-- About this exercise --
In the material below, the required lines run from the one containing "This screenshot has width=744, height=515." through the one containing "Select the SOTTOTETTO label in section B-B". Copy those lines exactly, ends included, and nothing else.

Exercise inputs Block Start

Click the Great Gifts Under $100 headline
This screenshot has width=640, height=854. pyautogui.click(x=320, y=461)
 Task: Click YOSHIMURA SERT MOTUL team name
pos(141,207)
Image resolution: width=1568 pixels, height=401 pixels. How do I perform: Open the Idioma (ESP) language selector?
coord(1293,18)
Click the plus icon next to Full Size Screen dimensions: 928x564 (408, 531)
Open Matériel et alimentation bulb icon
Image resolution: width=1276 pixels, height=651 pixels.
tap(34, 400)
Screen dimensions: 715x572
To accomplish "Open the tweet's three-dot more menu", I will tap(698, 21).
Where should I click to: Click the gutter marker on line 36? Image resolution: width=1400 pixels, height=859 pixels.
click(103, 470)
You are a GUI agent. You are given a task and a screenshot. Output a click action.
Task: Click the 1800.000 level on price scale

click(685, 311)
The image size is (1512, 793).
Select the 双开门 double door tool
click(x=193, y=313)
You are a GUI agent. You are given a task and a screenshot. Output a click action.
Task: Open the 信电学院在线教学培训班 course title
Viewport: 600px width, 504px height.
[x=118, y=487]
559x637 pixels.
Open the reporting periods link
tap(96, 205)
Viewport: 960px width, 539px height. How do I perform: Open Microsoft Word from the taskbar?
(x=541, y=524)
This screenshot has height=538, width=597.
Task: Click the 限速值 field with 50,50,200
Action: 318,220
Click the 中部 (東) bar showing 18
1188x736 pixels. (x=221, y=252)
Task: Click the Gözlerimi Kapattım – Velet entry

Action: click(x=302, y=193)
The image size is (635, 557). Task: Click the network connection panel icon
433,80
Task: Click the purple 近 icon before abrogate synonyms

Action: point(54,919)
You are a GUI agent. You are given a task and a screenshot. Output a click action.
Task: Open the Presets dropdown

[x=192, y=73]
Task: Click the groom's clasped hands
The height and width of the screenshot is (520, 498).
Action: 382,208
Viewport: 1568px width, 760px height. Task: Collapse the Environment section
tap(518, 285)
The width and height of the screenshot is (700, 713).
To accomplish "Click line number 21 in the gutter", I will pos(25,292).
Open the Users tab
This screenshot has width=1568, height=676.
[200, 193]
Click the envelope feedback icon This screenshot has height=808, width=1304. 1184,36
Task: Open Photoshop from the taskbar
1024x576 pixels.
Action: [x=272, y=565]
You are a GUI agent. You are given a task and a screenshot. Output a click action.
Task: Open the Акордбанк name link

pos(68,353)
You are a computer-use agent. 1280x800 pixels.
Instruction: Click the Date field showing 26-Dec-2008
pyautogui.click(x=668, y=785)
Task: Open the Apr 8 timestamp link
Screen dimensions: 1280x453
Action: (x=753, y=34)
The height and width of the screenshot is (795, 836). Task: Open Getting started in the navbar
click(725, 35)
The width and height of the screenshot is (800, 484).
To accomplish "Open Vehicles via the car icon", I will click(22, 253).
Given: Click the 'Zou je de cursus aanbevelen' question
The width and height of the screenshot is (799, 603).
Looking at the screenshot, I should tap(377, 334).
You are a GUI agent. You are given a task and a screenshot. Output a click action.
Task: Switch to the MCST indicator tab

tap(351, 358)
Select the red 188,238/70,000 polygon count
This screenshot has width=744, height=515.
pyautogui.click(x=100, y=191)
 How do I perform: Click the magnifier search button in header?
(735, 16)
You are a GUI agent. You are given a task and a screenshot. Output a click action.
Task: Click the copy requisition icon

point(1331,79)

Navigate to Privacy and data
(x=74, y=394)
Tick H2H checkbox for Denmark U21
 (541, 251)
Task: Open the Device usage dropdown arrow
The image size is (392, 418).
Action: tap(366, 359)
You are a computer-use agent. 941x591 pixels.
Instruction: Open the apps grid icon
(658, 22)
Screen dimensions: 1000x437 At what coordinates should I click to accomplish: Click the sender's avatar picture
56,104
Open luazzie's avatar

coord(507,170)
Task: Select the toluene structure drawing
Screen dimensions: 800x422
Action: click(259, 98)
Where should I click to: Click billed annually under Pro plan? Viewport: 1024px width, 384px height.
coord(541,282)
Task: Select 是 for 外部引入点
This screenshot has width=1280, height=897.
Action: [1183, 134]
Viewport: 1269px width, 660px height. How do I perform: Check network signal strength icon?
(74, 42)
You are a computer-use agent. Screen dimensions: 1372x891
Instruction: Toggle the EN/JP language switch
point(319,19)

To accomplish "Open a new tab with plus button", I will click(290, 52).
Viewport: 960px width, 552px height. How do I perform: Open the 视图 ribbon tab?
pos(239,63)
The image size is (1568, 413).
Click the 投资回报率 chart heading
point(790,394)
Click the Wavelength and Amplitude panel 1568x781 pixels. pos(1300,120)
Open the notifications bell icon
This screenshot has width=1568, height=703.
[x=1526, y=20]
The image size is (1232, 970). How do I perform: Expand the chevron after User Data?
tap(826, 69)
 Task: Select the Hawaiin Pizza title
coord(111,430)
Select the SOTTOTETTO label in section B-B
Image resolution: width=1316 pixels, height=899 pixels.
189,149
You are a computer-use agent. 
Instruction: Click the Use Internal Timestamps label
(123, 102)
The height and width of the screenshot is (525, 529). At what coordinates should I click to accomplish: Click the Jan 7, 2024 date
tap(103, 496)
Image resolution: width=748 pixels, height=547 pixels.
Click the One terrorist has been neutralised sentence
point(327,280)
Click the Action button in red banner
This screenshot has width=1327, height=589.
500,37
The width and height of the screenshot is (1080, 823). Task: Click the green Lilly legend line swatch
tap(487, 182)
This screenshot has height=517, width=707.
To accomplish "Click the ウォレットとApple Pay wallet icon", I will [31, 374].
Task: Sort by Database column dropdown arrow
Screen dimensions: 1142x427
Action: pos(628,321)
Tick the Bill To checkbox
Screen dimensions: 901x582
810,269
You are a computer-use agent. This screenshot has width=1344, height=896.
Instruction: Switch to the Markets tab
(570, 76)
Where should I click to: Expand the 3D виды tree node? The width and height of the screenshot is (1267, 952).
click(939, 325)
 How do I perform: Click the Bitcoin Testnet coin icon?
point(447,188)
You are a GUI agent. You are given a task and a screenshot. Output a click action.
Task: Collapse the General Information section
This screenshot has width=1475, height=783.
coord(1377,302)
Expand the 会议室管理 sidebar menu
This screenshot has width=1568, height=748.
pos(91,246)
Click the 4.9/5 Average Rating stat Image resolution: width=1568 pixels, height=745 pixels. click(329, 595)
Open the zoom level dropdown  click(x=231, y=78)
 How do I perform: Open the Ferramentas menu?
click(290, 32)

Exercise inputs Block End

-- Exercise result --
This screenshot has width=744, height=515.
pyautogui.click(x=100, y=191)
 How do I perform: Click the magnifier search button in header?
(735, 16)
You are a GUI agent. You are given a task and a screenshot. Output a click action.
Task: Click the copy requisition icon

point(1331,79)

Navigate to Privacy and data
(x=74, y=394)
Tick H2H checkbox for Denmark U21
 (541, 251)
Task: Open the Device usage dropdown arrow
The image size is (392, 418).
Action: tap(366, 359)
You are a computer-use agent. 941x591 pixels.
Instruction: Open the apps grid icon
(658, 22)
Screen dimensions: 1000x437 At what coordinates should I click to accomplish: Click the sender's avatar picture
56,104
Open luazzie's avatar

coord(507,170)
Task: Select the toluene structure drawing
Screen dimensions: 800x422
Action: click(259, 98)
Where should I click to: Click billed annually under Pro plan? Viewport: 1024px width, 384px height.
coord(541,282)
Task: Select 是 for 外部引入点
This screenshot has width=1280, height=897.
Action: [1183, 134]
Viewport: 1269px width, 660px height. How do I perform: Check network signal strength icon?
(74, 42)
You are a computer-use agent. Screen dimensions: 1372x891
Instruction: Toggle the EN/JP language switch
point(319,19)

To accomplish "Open a new tab with plus button", I will click(290, 52).
Viewport: 960px width, 552px height. How do I perform: Open the 视图 ribbon tab?
pos(239,63)
The image size is (1568, 413).
Click the 投资回报率 chart heading
point(790,394)
Click the Wavelength and Amplitude panel 1568x781 pixels. pos(1300,120)
Open the notifications bell icon
This screenshot has width=1568, height=703.
[x=1526, y=20]
The image size is (1232, 970). How do I perform: Expand the chevron after User Data?
tap(826, 69)
 Task: Select the Hawaiin Pizza title
coord(111,430)
Select the SOTTOTETTO label in section B-B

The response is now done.